# Black Tank Valve Problems



## Doug & Barb (Apr 17, 2009)

Just got back from a great weekend of camping at Lakeport State Park. We noticed that the sensors on the tanks were not working to well. The black tank was reading 2/3. Not a chance. We also are having a bit of trouble with a great deal of waste escaping when we attached the hose for dumping. we've taken to putting a bucket underneath to avoid a mess. Could something be caught in the main gate higher up and if so how do you recommend cleaning it off. I think on our next trip out I have to really add something strong because there was definately a little order this time. We always leave water and and a little chemical in after we dump, but this time it did not help. It was a new brand guess I'll go back to the old kind. Any suggestions would we appreciated. Thanks


----------



## hautevue (Mar 8, 2009)

Often there can be paper or personal products caught at the waste gate valve for the black tank. One thing I do request of the female users--no personal sanitary products in the black tank, please.

My solution to dumping problems:

I empty the black tank as best I can before leaving the campground.
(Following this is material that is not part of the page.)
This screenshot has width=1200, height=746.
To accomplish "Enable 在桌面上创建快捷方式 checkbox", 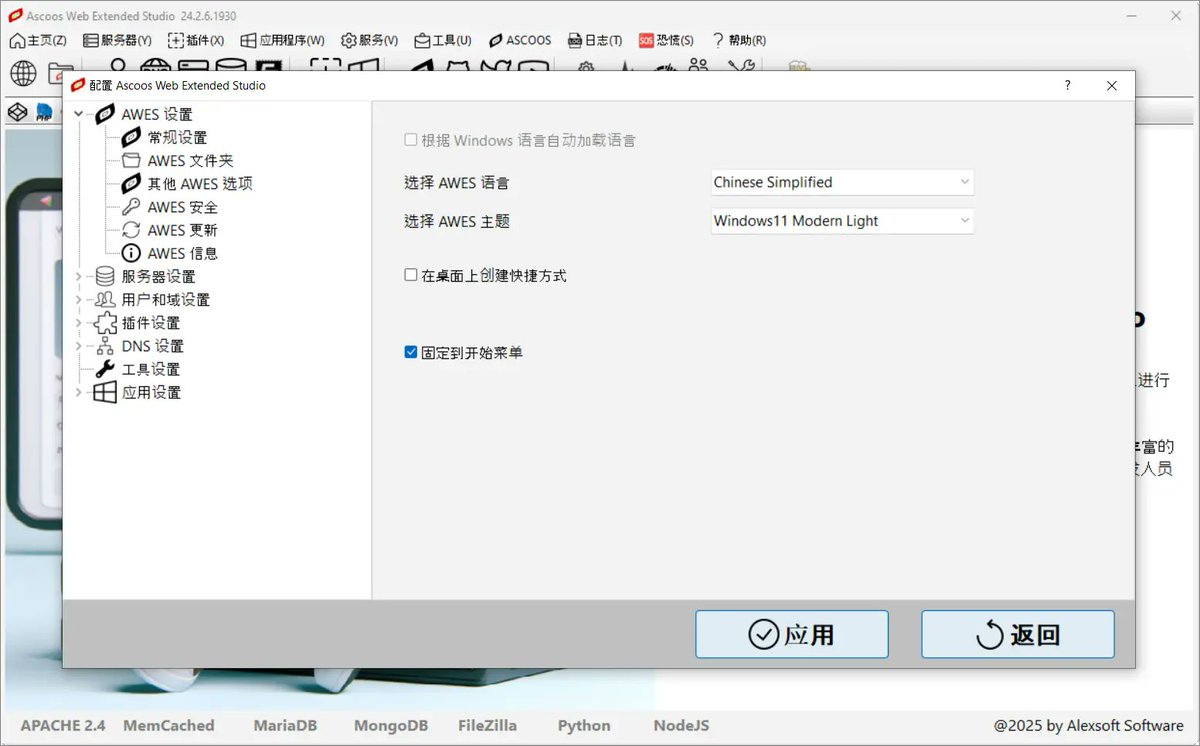I will 410,276.
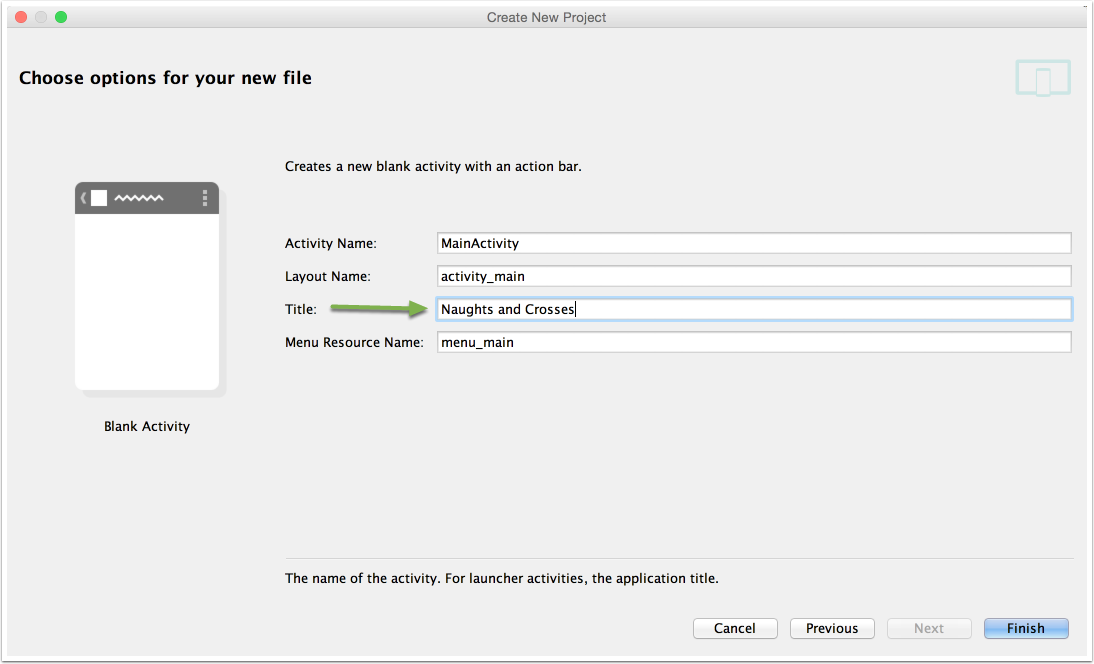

After finishing, I put a hose into the toilet and run ~ 20 gallons of water into the black tank, and ~5 into the gray tank.

Then I drive. The sloshing of the water seems to help. At the next campground, I dump on arrival, and flush the black hose with the water in the grey tank just like I do when leaving campgrounds.

That slosh cleaning helps; if I think of it, I dump a big bag of ice in the black tank (through the toilet) before the drive. The ice can "chip" off solids, etc. which helps them get dumped out.

If you are having the problem of waste coming out of the merged dump connection when you first take the travel cap off, and before you open the black tank gate valve, it's probably due to either the waste valves working themselves slightly open while you drive, or you have stuff caught in one of the gate valve assemblies that prevents the gate valve from closing completely.

Be sure to push closed both tank valves before taking the travel cap off the hose connection. I made that mistake in Vancouver last summer--dumped about 2 gallons of black water on my pants, shirt, shoes, etc. When I walked into the shower room, the more experienced campers there just looked at me and smiled. They were nice enough not to yell "newbie!!!' [grin!]

About the only solution to waste water leaking through the gate valves is to empty the black tank, close the gate valve, put 20 gallons of water in the black tank, and then drain it while you open and close the gate valve multiple times. As the water flows through, it should flush out any paper, etc. stuck in the gate valve area.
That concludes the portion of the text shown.